This pilot will take place in Plovdiv Hospital in Bulgaria. Yet, as all Bulgarian hospitals are linked to two (distinct, yet interconnected) cloud-based national information systems, the pilot will have indirect access to the complete Bulgarian National Healthcare Ecosystem. In detail, the healthcare national backbone consists of: a) the Health Information system (HIS), which hosts all patients’ Electronic Health Records (HER) including data about hospital/ medical visits, e-examinations, patients’ complains, patient-centric clinical insights and findings, prescriptions, e-referrals – directions for tests, consultation or hospitalization, e-prescription, and e-immunization. In practice every digital asset about the healthcare provision and services to a specific patient (including medical records) is stored into HIS and b) the National Health Insurance Fund (NHIF), which hosts all information related to reimbursements and accounting. As part of healthcare processes and delivery, every hospital establishes specialized, reserved and secure access to the HIS via a secure WAN connection, which come along with systems like recursive DNS servers that provides fault tolerance and connection reliability. This forms an interconnected cloud/edge infrastructure
including the HIS/NHIF clouds of the Ministry and Edge Nodes (local clouds) at the hospitals. Furthermore, within the hospitals practitioners and staff access information using mobile/IoT devices like smart phones and tablets.
Proactive & Intelligent Protection of Healthcare Critical Infrastructures
Cyber-Assets and Deployment Configurations: CyberNEMO will be validated across the CI that comprises:
- The Mandatory Cloud Assets (HIS, NHIF) of the National Healthcare Ecosystem
- Cloud/Edge Assets (i.e., Electronic Health Records, HER) of the hospital
- Edge/Fog Assets (i.e., smartphones of health staff, along with mobile reader/scanner at the practitioner’s or hospital side used to scan the 2D barcodes (Data Matrix ECC 200, ISO /IEC 16022:2006) of medical documents.

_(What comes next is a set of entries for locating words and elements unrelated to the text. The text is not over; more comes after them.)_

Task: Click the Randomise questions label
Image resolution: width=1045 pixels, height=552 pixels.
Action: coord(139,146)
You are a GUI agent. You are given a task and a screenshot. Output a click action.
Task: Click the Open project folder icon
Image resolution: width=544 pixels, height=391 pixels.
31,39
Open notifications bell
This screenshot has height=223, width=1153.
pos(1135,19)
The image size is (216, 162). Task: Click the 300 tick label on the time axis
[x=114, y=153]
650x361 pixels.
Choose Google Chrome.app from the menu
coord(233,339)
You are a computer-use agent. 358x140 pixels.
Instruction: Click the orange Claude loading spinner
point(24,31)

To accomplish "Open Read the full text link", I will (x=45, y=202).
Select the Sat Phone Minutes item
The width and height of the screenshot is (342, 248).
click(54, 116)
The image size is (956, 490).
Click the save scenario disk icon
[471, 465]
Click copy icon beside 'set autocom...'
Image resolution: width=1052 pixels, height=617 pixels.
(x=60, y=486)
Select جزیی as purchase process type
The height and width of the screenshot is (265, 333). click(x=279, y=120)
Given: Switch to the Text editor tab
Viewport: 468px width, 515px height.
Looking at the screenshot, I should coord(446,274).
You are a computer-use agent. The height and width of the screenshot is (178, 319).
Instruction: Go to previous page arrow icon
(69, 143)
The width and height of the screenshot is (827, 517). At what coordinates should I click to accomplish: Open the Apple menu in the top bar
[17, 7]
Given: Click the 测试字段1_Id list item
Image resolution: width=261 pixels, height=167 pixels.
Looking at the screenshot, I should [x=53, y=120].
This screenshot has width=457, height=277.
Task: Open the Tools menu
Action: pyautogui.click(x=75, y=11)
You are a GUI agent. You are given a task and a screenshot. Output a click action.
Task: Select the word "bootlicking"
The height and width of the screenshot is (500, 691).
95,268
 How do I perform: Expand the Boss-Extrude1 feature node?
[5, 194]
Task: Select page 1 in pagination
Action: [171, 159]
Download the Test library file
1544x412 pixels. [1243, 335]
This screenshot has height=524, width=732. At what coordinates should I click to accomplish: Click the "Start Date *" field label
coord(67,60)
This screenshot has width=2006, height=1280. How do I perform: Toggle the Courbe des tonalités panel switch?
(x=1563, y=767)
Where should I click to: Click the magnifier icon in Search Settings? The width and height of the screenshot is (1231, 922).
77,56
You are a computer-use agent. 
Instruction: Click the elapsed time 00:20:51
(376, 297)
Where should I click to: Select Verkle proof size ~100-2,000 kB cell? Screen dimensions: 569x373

CyberNEMO will be deployed and used to create a secure CC powered by a ZTNA requiring authentication/ authorization for every step and every actor accessing the HIS/EHR.
Use case Applications
On top of this baseline configuration, the following three Use Cases will be implemented:
- Detecting and Mitigating Authentication and Authorization Vulnerabilities & Threats: Access to sensitive patient’s data is extremely limited and subject to very stringent access control and data access policies. As part of this use case, the CyberNEMO technologies will be used to setup and enforce ZTNA policies across participating stakeholders. The data provenance and verification technologies of CyberNEMO will be also used to significantly reduced the Mean-time-to-Detect (MTTD) access policy violations, data integrity issues, as well as potential data breaches. The use case will accordingly activate mitigation measures (e.g., changes to access control decisions, changes to passwords). This will ultimately lead to a tangible improve to the minimum time needed to resolve an access control related vulnerability in the scope of the healthcare infrastructure.
- Supply Chain Collaboration for Increased Resilience: This use case will demonstrate the merits of security collaboration across the healthcare supply chain. It will leverage the CyberNEMO assets for information sharing (SAAM) to implement timely alerting functionalities from the Ministry to the hospital and from the hospital downstream to practitioners and staff. The information to be communicated will concern adversarial practices, remedial best practices for known threats (e.g., ransomware, medical devices attacks), as well as information about potential zero-day vulnerabilities. Based on the timely and automated alerting from the ministry, the rest
supply chain actors (hospital, professionals) will improve the time required to detect and respond to these threats.